The fine art of downsizing

Chamber arrangements of full symphonies

In
4 minute read
Mahler: not just out to make a lot of noise.
Mahler: not just out to make a lot of noise.

Transcription is an old and honorable art. In the days before sound recording, it even served an important practical purpose: If you lived in a town without an opera or an orchestra, you could sample the latest sensations by listening to a piano arrangement of a Beethoven symphony or a wind quintet playing tunes from a Mozart opera.

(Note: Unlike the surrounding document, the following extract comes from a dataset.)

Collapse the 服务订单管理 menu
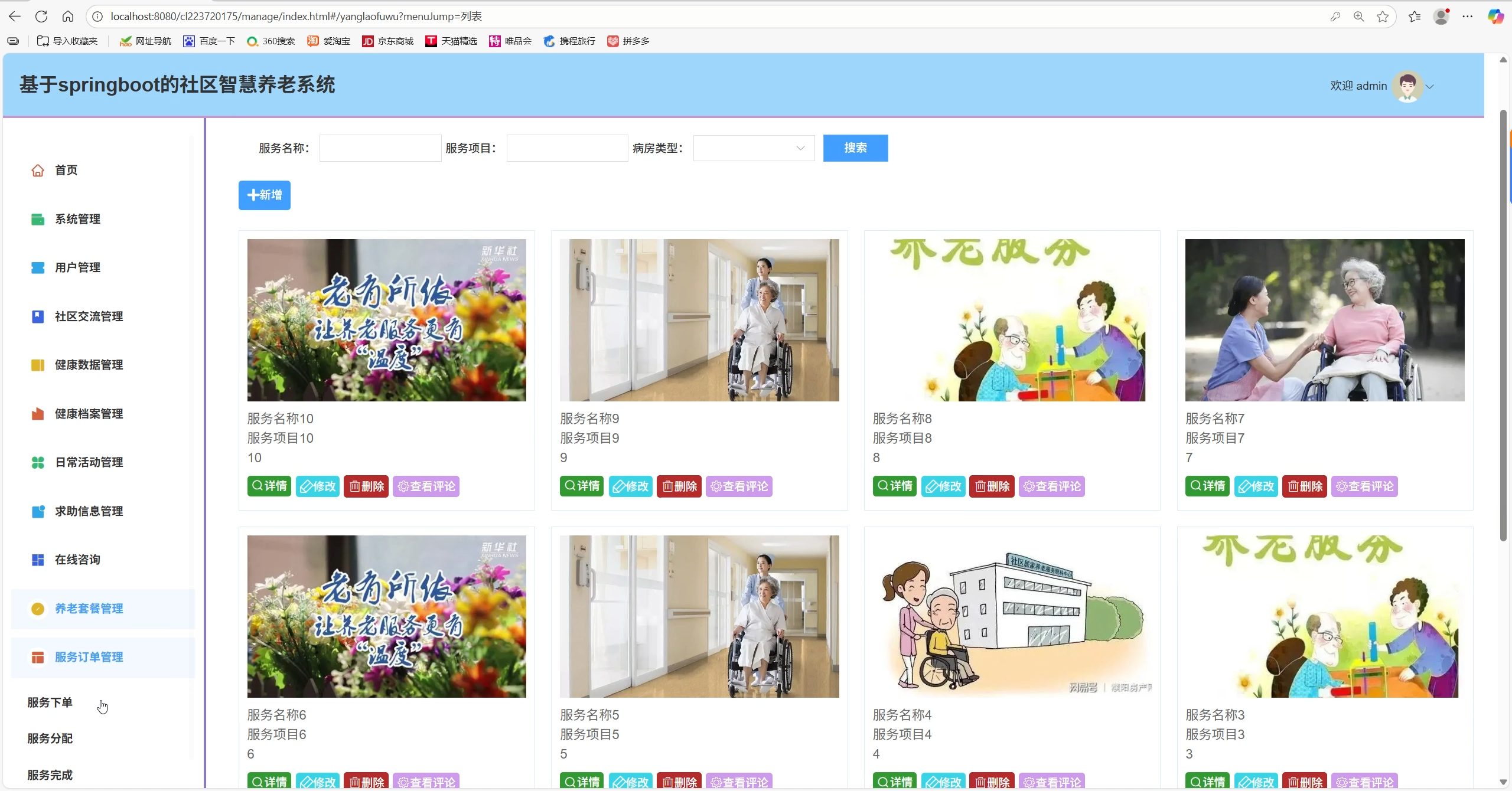 (89, 658)
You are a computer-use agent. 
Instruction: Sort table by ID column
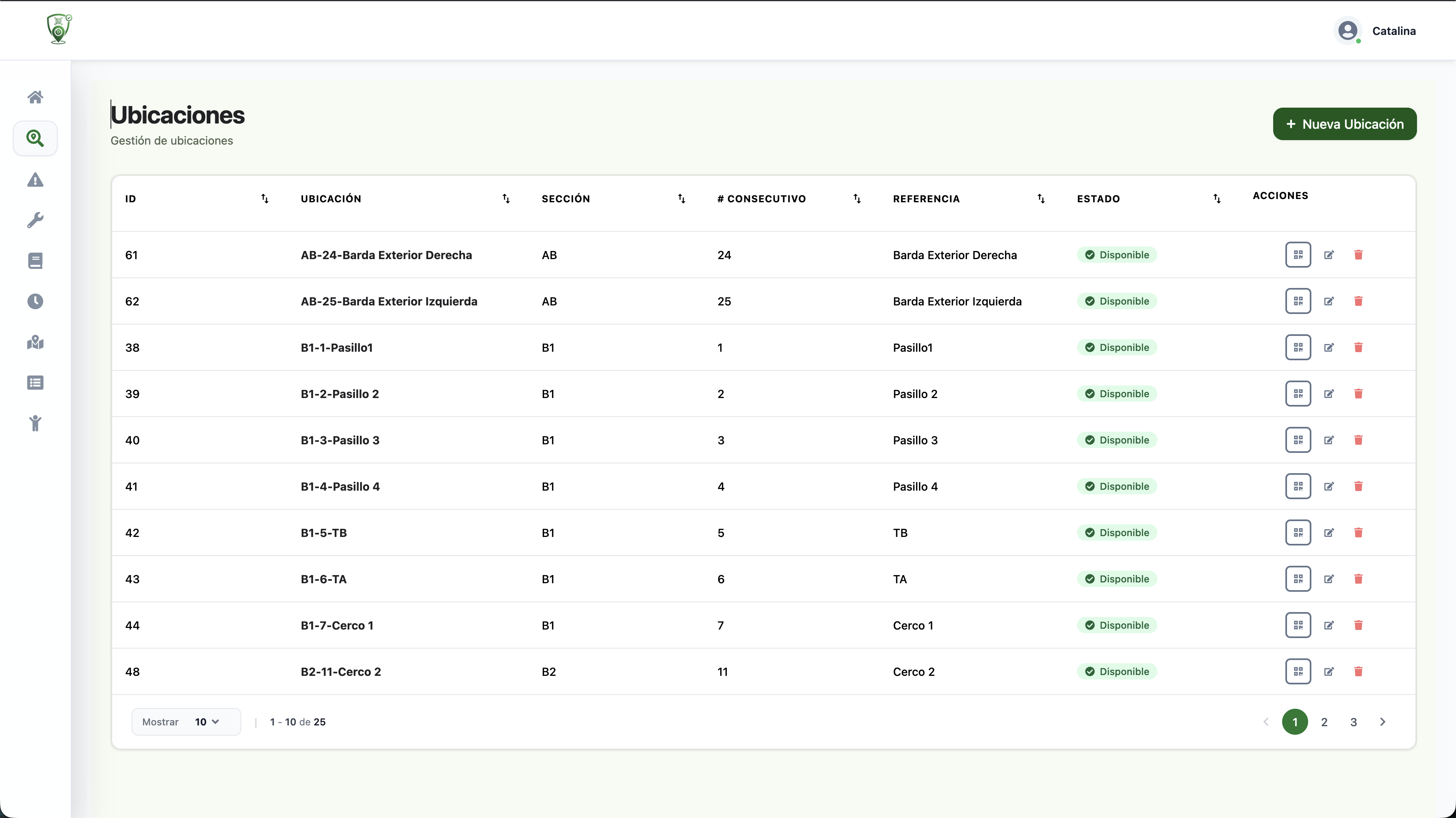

Today, a good transcription can give us a new look at a familiar piece. Sometimes, it can even transform a piece into something that seems like a complete novelty. The Chamber Orchestra’s performance of Erwin Stein’s arrangement of Mahler’s Fourth Symphony was so compelling it made me wish I could wrap it up and send it to everybody I knew.

The Fourth is Mahler’s most familiar symphony. It’s shorter than his other works, and it calls for a single vocalist rather than the big choruses he added to his more grandiose efforts. Stein reduced its forces to 12 musicians — strings, woodwinds, percussion, harmonium, and piano.

You could hear the difference from the first notes. The purity of one-to-a-part playing meant that you could hear (and see) what every section of the orchestra was doing at every moment. The first movement acquired a lightness and jocularity that tied it directly to the childish lightness of the boy’s vision of heaven, sung by the soprano, which closes the symphony with boyish images of fishing and food.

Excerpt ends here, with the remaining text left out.